Continue the text on resampling and combining data-cube frames from the point where it ends.

--- Given text Enclosed Below ---

Possible scenarios for resampling and/or combining frames are:

  • Keep your new spatial sampling the same as the old (i.e the new spaxels have the same size as the old) but the grid larger enough to include the FoV of all images. Make a new grid that covers the total region your input data will cover. Add in each image to this new grid by simply working out the percentage of overlap of each old spaxel with each new spaxel.
  • Increase the spatial sampling (i.e. the new spaxels are smaller than the old). Again you need to work out the percentage of flux in each new spaxel from each old. However, here you could consider here not just transferring e.g. 1/4 of the flux of the old spaxels to your 1/4-sized new spaxels, but rather carrying out 2D (polynomial) fits to calculate the amount of flux that should be transferred to each new spaxel….and doing this for each wavelength slice. (see here for a slightly more lengthly explanation.)
  • You are changing spaxel shapes; the idea is the same (i.e. you are doing a spatial resampling) — chose your new spaxel size (e.g. make the new and old cover the same area) and shape and interpolate the flux for each wavelength slice between the two.

These points are much as was described in the section just above ("Combining with fractional spaxel offsets").

Some resampling software

  • Voronoi binning: An adaptive spatial binning method to maintain a constant signal-to-noise ratio per bin, using the method developed by Cappellari & Copin (2003, MNRAS, 342, 345). You can also check out http://www.astro.umontreal.ca/fantomm/reduction/. Voronoi binning is a way to improve the sampling in a way that makes scientific sense, rather than to be used as an aid to combing offset cubes.
  • Drizzling, e.g. drizzle and the STSDAS dither package in IRAF (see http://www.stsci.edu/~fruchter/dither/dither.html and links therein). Drizzle is a technique much used on HST images (to correct for the spatial distortions). You can also cut up your 3D cube into wavelength slices, treat each as an image and use drizzle on them. Drizzle will not change spaxels from non-square to square.
  • The task gemcube in the Gemini IRAF package (written by Frank Valdes from NOAO) implements a multi-dimensional version that can map data directly from a 2D image to a 3D cube. This is used by nifcube for NIFS reduction.
  • The Euro3D visualisation tool here. The resampling it does actually works very well, can change spaxel shapes from non-square to square, and is easy to use, but the tool itself is very difficult to install and very difficult to get working.

Whatever method you choose, you must be careful that the flux is conserved and the spectral features are not altered, so compare the before- and after-spectra. If you plan on writing your own code, then good luck and please consider leaving a link here :).

A few notes about 2D spatial fitting

A few pieces of advice we can offer.

Some why and how of resampling (offered without any guarantee)

--- End of Enclosed Given text ---
--- Provided data Enclosed Below ---

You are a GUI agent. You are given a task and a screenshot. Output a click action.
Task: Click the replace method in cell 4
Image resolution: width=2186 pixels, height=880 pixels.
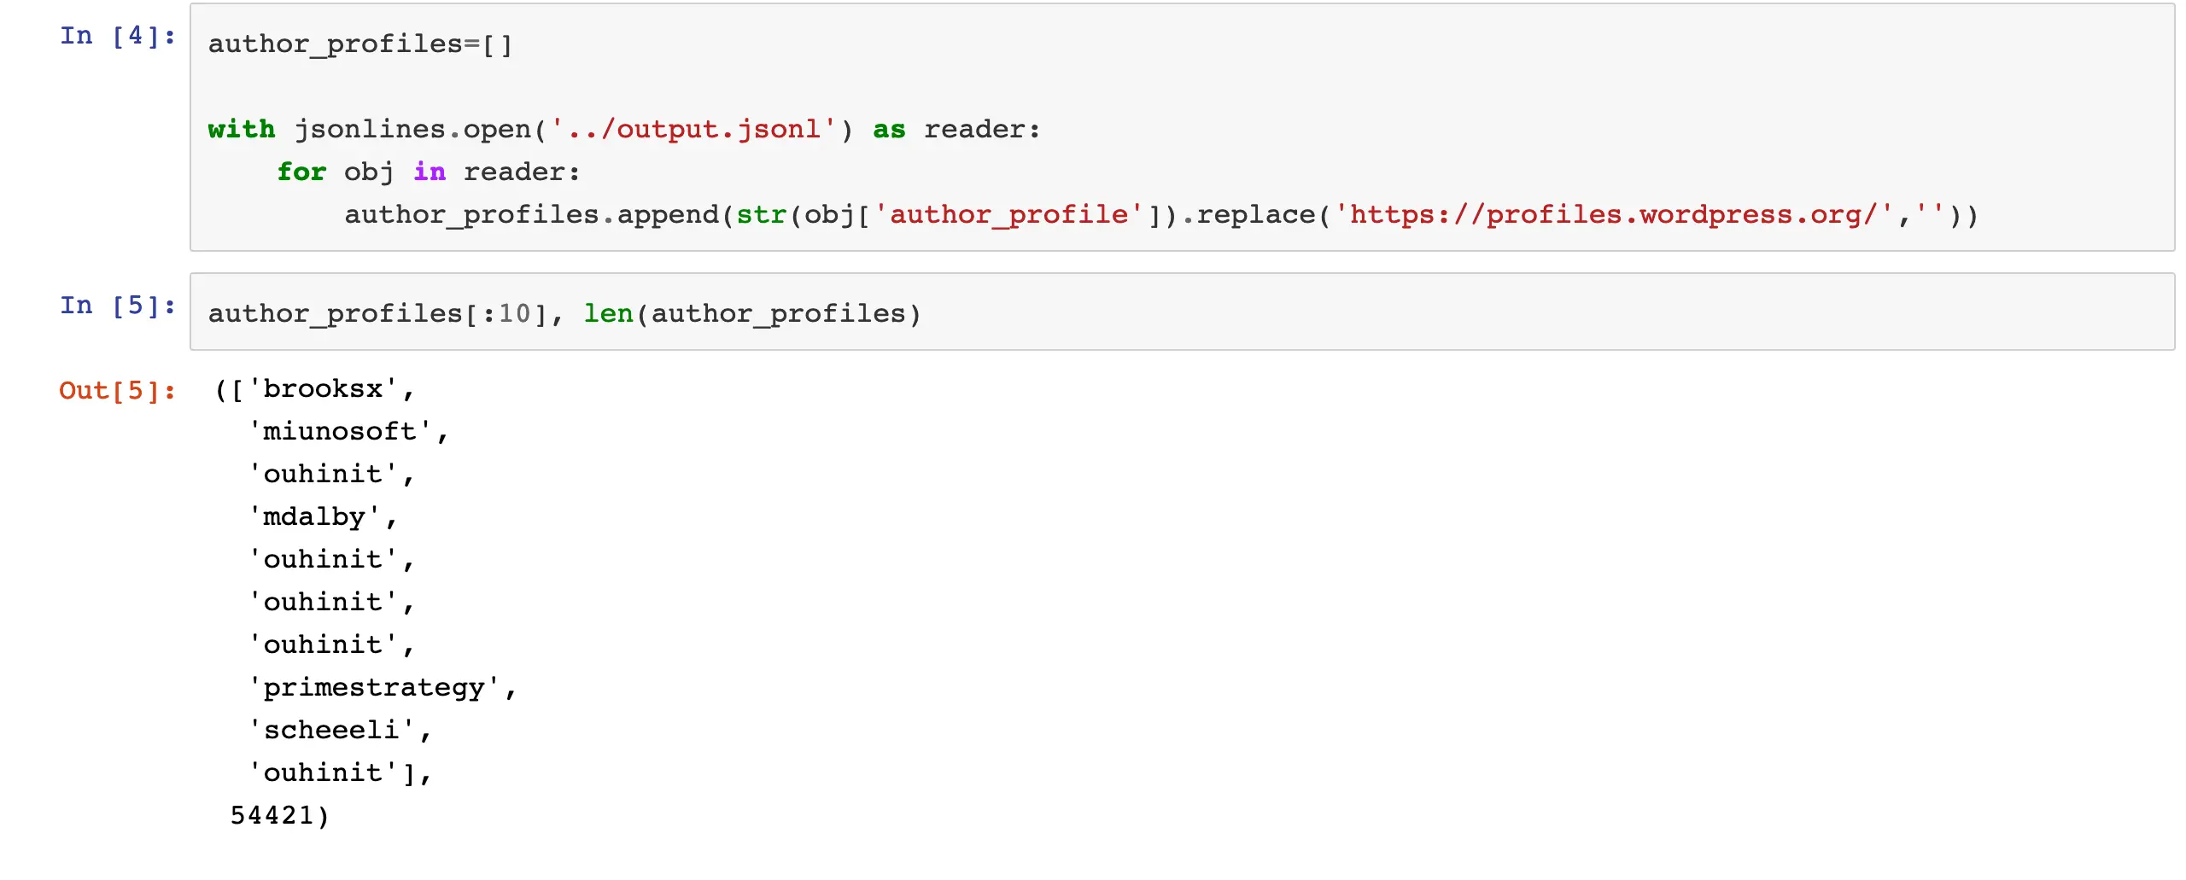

--- End of Enclosed Provided data ---

= Output for this exercise =
Consider this. A telescope image (i.e. what the telescope actually sees) is continuous. An IFU cube, fibres, are discrete points convolved with the telescope PSF. If the telescope image consisted of a set of points in the shape of the IFU grid (rather than being continuous) and you then convolved that grid with the PSF, the value you would end up with at each point would be a weighted sum of the original points with coefficients determined by the PSF. Recontructing the image would be a matter of reverse engineering the IFU image using the PSF. But since the image that the telescope, that the IFU, is looking at is in reality continuous, this reverse engineering is not quite so simple. When working on resampling a data-cube, you are first trying to reconstruct the continuous telescope image that the IFU was originally looking at, so that you can then resample it as if the IFU were a perfect square grid in the first place. That can done by some approximation to a sinc function. You could use a Gaussian (e.g. a PSF-like shape) but it would filter the spatial frequencies ($\approx$the spatial grid) less optimally.

Sinc fitting
Fitting functions to your 2D spatial image at each wavelength, as a step towards improving/changing the spatial sampling, does have some drawbacks. A good function to use in your spatial fitting is a since function that is finite, such as a spline. However, if your data are undersampled (e.g. the PSF size equals 1 spaxel size) using a sinc function can result in a "ringing" effect around point sources. A sinc function really needs to be infinite to work properly.) Using a purely-positive interpolant, such as a Gaussian would this avoid ringing, but at the expense of greater smoothing. Actually, it is not possible to resample the image without losing some information, no matter what type of function you use in your fitting: you cannot create information that was not there in the first place!

Once you start looking at the ~1% level it may be that images with >2 pixels/FWHM are still technically undersampled for a seeing-limited PSF, producing some low-level artifacts when using splines for your fitting. However, what you need to consider are what you actually want and need to do with the data, and to what level of accuracy you have to go. If you need to resample, well, then you need to resample…just make sure you check your before and after spectra, to know what the effect has been on your data, and use methods that have been tested and reported on by others. In practice, it seems that most people we have talked to about this haven't really noticed problems using splines or piecewise polynomials when applied to fairly well-sampled data such as GMOS; for less well-sampled data you just need to experiment with other functions if you don't like the look of what you get with spline fits. It may be more of an issue for high contrast data such as QSOs, because 1% of a large number (a large flux) is significant.

Resampling the results of fits rather than the data-cube

One alternative to consider is to first make your science measurements (e.g. fit all emission lines) and only then combine (add or mosaic) the results from the individual frames. You will still have to do a spatial resampling — unavoidable if your FoV are not exactly the same or you wish to mosaic — but at least you are then resampling not on complex spectra but only on already-measured values. But, of course, it will not always be that your science programme suits this early analysis.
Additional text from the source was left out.